The Small States Forum (SSF) is an important platform for high-level dialogue on how the Bank Group is helping to address Small States’ special development needs. The SSF comprises 50 members, including 42 countries classified as Small States according to the Bank Group definition (i.e., those with a population of 1.5 million or less) and eight other Small States Forum members with a population greater than 1.5 million that share similar challenges. The current Chair of the SSF is Mr. Lyonpo Namgay Tshering, Minister of Finance of Bhutan.
While sharing common challenges associated with the small size of their economies and vulnerability to exogenous shocks, the SSF is in fact a very diverse group. There is high variation among members in terms of population size, income levels, geography and other features that result in a wide spectrum of development outcomes:
Population: Many SSF members are micro states (i.e., with a population of less than 200,000 people). Population size ranges from 12,000 people in Tuvalu to 2.97 million people in Jamaica.
Geography: SSF countries are distributed across all regions and about two-thirds are island states. The remaining one-third includes five land-locked countries (Bhutan, Botswana, Eswatini, Lesotho, and San Marino).
Remoteness: Several SSF countries, particularly islands, are among the most remote in terms of distance to the nearest international markets (e.g., Pacific islands).
Land Area: A number of island states have a very small land area (e.g., Nauru has 20 square kilometers), while non-island states such as Namibia and Botswana have 4.5 and 3.1 times the area of all small island states combined, respectively.
Fragmentation and Dispersion: Some countries are archipelagos dispersed over a broad ocean area (e.g., Kiribati has an area of 810 square kilometers distributed in 35 atolls/islands spread over 3.6 million square kilometers of ocean).
Vulnerability to Natural Disasters and Climate Change: Many SSF countries are disproportionately vulnerable to a range of natural disasters, particularly those located in disaster-prone areas. About one-third of Small States are highly vulnerable to climate change, including rising sea-levels and droughts.
Debt Burden: Significant growth volatility often associated with the impact of natural disasters and other exogenous shocks and weak fiscal management have contributed to substantial debt accumulation in many SSF countries. Public debt to GDP ratios for Small States are on average higher than for other developing countries, but they vary significantly across countries from single digits (Solomon Islands) to over 100 percent (Barbados, Bhutan, Cabo Verde) as of end 2019.
The disproportionate economic impact of the COVID-19 pandemic on Small States underscores their unique vulnerabilities.
While the spread of the COVID19 infection has been contained in most Small States, infection rates have been high in some Small States in Europe, Africa and the Caribbean region.
As a group, Small States have experienced a more pronounced economic fallout from the pandemic than other developing countries.
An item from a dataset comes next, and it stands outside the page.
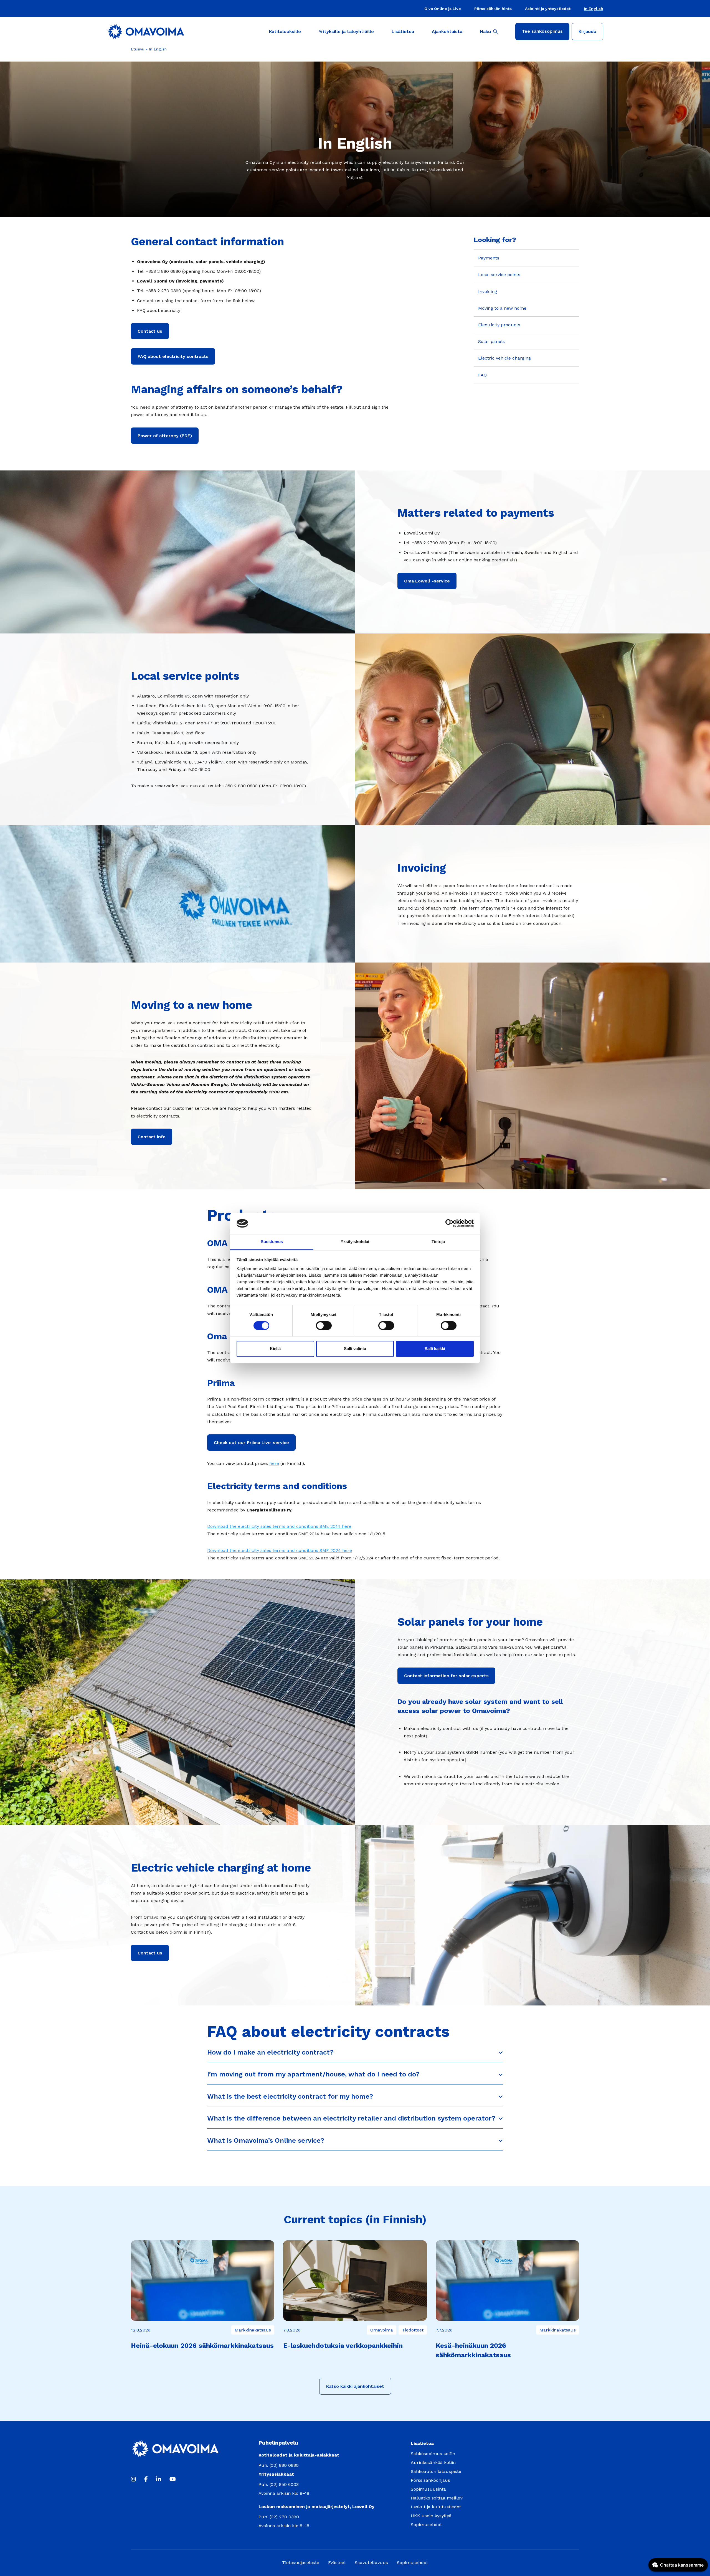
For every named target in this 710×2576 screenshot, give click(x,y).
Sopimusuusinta (428, 2489)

The economic impact has been especially severe in Small States highly dependent on tourism (e.g., Antigua and Barbuda, Barbados, Belize, Cabo Verde, Grenada, Maldives, Mauritius, St Lucia, Fiji, Palau, Seychelles).
In 2020, real GDP in Small States contracted by an average of 7.1 percent compared to a 1.7 percent contraction in other developing economies, with tourism-dependent Small States declining by double digits (-34 percent in Maldives). While many Small States posted positive real GDP growth in 2021, most are projected to restore pre-pandemic GDP levels only by 2023 or even by 2024.
The social impact of the pandemic has also been high. Unemployment reached 20 to 30 percent of the labor force, with female workers disproportionally affected due to their larger participation in sectors most impacted by the pandemic such as tourism and other services sectors.
The pandemic has exacerbated already high fiscal imbalances and debt vulnerabilities in several Small States, although outcomes vary across countries. Relative to 2019, debt to GDP ratios increased by 10 percentage points or more in some Small States while others saw little or no increase.
The war in Ukraine may further undermine the sluggish post-COVID recovery of small states, due to their unique vulnerabilities to external shocks and potentially slower global growth.
Most small states are net food and fuel importers, and persistently high prices will result in deteriorating external accounts and adverse social impacts. Accelerating inflation will also result in financial tightening and higher international borrowing costs, which will disproportionately affect small states, as many already face exacerbated debt vulnerabilities. In addition to these broader economic spillovers, the long-awaited recovery of the tourism sector in small states with strong exposure to Russia and Ukraine will be directly affected.